If you had a dream job what would it be?
A: It is hard for me to imagine a better job that the one I have. I am comfortable with the belief that my Maker put me in the place I am best suited to serve others while providing for my family.
What is your greatest achievement?
A: I will leave that judgment for others and the passing of time, but perhaps a list of notable professional achievements would include my lifetime of engineering work for the Bartow County Water Department; or my work with Emerson to develop their spring water source back in the 1970s, or my work with Calhoun in the 1980s to bring them clean water from the Coosawattee to replace the Conasauga River source polluted by Dalton’s textile mills. These three are examples of successful achievement of my goal to help provide clean, healthy water for clients.
Also, Gov. Joe Frank Harris gave me a unique opportunity for achievement when he appointed me to the Georgia Board of Registration for Professional Engineers and Land Surveyors, where I served on and off over a 19-year period. There I was able to successfully promote changes in the law to hold engineers and surveyors more accountable for unlawful or unethical practice in Georgia.
What would people be surprised to learn about you?

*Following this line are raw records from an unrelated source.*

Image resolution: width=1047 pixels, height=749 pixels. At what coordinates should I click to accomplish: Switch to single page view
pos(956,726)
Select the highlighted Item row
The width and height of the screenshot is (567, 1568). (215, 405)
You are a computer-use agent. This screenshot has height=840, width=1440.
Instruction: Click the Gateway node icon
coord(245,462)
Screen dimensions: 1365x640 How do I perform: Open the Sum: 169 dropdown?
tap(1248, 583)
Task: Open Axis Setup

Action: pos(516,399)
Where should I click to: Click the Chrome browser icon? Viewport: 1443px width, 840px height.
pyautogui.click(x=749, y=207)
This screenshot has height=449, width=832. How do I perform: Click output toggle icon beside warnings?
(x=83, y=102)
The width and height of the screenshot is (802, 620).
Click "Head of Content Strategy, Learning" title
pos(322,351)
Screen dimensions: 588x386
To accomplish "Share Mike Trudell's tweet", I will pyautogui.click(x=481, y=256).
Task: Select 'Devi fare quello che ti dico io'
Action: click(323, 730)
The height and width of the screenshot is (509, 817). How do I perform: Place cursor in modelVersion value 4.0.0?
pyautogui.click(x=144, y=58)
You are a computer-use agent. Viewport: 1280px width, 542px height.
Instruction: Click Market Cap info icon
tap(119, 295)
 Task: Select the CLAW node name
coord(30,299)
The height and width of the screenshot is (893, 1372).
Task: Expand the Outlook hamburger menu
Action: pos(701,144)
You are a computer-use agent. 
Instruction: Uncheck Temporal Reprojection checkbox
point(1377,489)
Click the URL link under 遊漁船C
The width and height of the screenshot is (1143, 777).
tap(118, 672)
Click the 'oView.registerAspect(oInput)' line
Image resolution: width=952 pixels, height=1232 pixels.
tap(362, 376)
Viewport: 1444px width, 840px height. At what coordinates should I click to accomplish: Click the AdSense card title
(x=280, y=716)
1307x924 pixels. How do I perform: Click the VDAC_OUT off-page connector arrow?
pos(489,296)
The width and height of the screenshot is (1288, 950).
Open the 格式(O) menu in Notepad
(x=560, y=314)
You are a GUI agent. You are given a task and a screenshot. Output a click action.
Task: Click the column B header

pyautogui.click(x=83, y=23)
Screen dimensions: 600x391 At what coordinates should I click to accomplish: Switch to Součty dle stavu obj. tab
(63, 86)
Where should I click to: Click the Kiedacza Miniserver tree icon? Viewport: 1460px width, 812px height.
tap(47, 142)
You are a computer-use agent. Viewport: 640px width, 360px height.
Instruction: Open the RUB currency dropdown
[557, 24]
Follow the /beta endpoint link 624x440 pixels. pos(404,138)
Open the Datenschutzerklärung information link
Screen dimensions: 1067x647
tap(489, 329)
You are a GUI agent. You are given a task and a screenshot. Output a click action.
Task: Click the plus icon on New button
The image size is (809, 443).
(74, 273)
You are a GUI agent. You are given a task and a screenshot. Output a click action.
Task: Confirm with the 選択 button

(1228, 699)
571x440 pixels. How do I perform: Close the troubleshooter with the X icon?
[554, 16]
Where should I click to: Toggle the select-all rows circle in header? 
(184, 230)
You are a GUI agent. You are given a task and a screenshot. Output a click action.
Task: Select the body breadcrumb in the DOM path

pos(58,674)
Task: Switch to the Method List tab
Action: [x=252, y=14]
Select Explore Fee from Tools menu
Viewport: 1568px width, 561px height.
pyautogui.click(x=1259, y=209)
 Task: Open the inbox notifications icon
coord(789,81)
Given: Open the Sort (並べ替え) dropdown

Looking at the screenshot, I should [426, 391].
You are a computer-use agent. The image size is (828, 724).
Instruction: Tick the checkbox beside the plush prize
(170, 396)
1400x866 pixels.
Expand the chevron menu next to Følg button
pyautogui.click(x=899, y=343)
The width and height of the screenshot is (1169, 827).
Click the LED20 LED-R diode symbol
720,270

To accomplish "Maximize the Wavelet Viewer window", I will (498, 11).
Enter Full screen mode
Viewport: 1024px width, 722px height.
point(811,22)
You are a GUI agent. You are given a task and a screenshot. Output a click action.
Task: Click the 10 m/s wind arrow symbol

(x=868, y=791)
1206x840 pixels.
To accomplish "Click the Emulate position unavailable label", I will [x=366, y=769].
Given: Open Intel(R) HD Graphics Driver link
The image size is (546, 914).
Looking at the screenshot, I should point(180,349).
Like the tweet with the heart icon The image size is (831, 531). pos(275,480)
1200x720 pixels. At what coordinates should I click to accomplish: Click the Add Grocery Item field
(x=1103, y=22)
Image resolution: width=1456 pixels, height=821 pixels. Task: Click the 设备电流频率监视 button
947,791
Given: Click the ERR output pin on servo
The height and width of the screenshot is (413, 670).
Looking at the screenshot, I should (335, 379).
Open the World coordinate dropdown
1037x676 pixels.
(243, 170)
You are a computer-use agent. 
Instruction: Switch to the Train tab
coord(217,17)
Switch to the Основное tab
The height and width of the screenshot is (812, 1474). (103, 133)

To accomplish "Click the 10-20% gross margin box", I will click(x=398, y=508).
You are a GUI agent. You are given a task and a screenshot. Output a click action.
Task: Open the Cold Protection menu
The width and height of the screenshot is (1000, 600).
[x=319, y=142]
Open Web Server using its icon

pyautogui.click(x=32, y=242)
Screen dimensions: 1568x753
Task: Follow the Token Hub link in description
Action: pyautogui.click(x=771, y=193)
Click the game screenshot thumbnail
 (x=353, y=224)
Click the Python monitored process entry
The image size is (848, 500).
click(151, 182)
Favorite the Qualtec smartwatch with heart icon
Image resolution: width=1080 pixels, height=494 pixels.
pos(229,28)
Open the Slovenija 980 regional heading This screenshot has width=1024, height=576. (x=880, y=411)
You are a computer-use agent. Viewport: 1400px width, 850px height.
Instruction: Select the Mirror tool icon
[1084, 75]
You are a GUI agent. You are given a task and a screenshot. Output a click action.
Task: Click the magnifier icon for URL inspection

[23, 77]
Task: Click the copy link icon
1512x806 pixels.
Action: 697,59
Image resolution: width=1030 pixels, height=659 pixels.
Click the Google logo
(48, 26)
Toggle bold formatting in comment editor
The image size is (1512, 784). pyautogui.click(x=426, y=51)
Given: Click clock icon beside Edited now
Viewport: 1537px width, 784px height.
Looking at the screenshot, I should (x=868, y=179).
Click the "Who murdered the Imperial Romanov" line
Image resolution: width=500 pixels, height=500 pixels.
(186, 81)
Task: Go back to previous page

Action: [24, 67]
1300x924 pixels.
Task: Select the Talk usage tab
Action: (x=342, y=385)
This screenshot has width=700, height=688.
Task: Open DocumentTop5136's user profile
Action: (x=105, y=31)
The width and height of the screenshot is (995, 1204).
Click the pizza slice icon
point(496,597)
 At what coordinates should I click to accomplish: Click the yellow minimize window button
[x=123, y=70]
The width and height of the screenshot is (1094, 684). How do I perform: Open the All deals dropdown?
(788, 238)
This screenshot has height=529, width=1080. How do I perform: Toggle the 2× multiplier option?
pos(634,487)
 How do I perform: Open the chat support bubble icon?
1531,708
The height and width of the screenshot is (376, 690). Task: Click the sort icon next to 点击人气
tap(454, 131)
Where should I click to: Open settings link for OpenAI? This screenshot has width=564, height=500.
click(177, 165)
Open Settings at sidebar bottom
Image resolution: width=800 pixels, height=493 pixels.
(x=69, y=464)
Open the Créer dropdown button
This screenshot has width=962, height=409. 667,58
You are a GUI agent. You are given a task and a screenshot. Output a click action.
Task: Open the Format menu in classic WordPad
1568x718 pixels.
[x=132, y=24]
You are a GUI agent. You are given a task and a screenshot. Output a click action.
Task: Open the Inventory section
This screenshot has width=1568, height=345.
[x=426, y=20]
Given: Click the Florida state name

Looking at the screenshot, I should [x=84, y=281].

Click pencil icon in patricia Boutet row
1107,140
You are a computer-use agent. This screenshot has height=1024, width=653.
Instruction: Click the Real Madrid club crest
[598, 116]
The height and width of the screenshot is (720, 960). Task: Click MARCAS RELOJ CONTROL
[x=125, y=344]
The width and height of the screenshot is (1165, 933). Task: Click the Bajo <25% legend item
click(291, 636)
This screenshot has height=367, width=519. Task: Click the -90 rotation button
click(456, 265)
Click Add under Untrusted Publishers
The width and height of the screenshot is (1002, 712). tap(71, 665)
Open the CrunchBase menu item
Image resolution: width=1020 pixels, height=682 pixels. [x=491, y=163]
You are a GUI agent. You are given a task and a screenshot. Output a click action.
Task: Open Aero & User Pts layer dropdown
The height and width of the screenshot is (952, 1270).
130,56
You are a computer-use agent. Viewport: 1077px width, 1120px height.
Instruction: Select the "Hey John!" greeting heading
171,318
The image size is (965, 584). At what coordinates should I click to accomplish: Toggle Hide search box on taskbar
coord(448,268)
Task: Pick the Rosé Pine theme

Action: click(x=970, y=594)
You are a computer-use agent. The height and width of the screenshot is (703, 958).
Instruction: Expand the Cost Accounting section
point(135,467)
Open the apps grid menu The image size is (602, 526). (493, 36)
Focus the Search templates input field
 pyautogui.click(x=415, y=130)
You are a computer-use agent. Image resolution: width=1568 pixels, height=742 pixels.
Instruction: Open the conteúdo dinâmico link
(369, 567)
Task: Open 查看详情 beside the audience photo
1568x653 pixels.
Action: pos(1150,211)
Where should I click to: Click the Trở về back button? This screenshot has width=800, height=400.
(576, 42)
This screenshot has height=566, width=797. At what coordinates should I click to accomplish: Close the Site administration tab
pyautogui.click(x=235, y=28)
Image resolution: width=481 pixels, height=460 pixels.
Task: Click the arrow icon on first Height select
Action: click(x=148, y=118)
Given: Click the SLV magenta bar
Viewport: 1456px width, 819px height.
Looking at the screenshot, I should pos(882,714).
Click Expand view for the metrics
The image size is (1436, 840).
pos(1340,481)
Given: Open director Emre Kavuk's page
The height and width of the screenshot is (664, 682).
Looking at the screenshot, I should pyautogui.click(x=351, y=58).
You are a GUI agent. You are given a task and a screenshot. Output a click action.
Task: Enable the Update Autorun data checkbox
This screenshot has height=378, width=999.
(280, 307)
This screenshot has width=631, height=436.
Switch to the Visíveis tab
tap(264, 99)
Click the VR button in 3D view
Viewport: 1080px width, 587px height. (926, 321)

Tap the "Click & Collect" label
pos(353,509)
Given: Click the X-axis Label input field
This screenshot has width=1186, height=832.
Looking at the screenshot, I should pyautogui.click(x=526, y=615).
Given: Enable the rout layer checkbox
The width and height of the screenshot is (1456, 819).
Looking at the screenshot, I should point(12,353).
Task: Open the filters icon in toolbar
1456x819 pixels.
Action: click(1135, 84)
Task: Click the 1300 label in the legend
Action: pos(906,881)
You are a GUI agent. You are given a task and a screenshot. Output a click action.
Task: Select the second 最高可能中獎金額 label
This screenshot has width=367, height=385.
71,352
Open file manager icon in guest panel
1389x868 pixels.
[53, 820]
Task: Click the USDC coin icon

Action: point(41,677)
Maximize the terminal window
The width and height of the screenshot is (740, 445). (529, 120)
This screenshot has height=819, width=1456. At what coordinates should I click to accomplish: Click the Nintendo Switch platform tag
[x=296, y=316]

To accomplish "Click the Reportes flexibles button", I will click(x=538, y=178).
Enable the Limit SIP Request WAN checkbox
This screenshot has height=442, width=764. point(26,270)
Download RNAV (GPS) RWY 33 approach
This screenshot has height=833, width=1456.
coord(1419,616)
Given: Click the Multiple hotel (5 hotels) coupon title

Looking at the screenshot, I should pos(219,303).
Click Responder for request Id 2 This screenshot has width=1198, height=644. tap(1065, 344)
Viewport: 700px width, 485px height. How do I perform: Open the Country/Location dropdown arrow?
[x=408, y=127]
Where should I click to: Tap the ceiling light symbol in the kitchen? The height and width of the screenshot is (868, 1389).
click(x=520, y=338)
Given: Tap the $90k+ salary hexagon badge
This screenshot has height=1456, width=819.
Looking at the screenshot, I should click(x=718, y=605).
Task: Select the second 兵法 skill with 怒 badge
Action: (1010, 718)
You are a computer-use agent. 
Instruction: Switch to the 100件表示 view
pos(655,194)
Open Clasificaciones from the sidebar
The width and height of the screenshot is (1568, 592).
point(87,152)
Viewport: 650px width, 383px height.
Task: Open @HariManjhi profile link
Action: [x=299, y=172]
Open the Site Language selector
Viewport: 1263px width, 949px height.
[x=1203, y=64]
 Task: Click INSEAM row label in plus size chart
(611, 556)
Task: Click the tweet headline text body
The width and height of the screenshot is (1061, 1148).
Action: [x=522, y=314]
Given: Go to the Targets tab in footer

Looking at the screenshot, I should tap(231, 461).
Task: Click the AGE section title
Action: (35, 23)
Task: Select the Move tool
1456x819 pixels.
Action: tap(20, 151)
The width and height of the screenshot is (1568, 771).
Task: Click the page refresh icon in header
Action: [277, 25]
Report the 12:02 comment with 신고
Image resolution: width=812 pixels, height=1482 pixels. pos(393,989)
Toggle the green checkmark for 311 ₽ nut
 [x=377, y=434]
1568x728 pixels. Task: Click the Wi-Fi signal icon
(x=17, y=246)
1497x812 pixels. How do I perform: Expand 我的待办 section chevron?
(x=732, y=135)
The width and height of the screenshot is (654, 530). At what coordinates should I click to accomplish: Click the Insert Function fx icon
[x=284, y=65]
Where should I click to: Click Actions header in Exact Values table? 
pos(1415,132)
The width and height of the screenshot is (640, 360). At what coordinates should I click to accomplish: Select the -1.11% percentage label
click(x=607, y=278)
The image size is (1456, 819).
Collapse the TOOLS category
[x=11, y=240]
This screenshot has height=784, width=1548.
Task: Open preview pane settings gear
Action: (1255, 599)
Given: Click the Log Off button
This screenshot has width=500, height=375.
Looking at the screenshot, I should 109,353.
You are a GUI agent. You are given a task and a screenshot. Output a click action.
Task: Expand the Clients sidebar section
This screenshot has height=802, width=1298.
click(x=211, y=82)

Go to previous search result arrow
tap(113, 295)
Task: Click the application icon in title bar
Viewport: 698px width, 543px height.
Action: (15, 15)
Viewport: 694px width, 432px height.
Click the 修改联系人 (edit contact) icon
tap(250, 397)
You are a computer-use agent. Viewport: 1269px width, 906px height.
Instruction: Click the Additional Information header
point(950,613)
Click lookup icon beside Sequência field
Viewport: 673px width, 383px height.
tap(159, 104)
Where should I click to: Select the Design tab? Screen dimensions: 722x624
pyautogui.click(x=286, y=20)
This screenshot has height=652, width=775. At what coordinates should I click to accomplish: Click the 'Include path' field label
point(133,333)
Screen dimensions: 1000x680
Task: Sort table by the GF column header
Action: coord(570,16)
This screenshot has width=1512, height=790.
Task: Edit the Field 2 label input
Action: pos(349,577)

A: That deep down I am a happy-go-lucky guy who sees humor in just about everything and who is overwhelmingly optimistic about life and the future. This, in spite of the misconception many have of me as a hard-driven, unsmiling, workaholic perfectionist. That misconception is best illustrated by my favorite poster — the one showing a stern-eyed bald eagle who is saying, “I am smiling.”
Do you have a personal motto?
A: I have never adopted any one motto. I suppose “moderation in all things” has been a guiding principle keeping me out of trouble. That, along with Ludlow Porch’s advice, “Don’t let negative people in your life.” There is simply no merit to being pessimistic or negative.
If you were to write your autobiography or memoirs, what would the title be?
A: Something like “I Don’t Even Understand What It Is I Don’t Understand,” with my apologies to Charlie Brown. Such a book would contain fun chapters with titles such as, “How warts on a cow’s face got me a 4-year scholarship” or “I ate the Buick for lunch” or “The day my new sailboat landed in a tree” or “What it felt like to climb a 1,800-foot TV tower for fun” or “How I got a free first-class ticket home from Kenya.”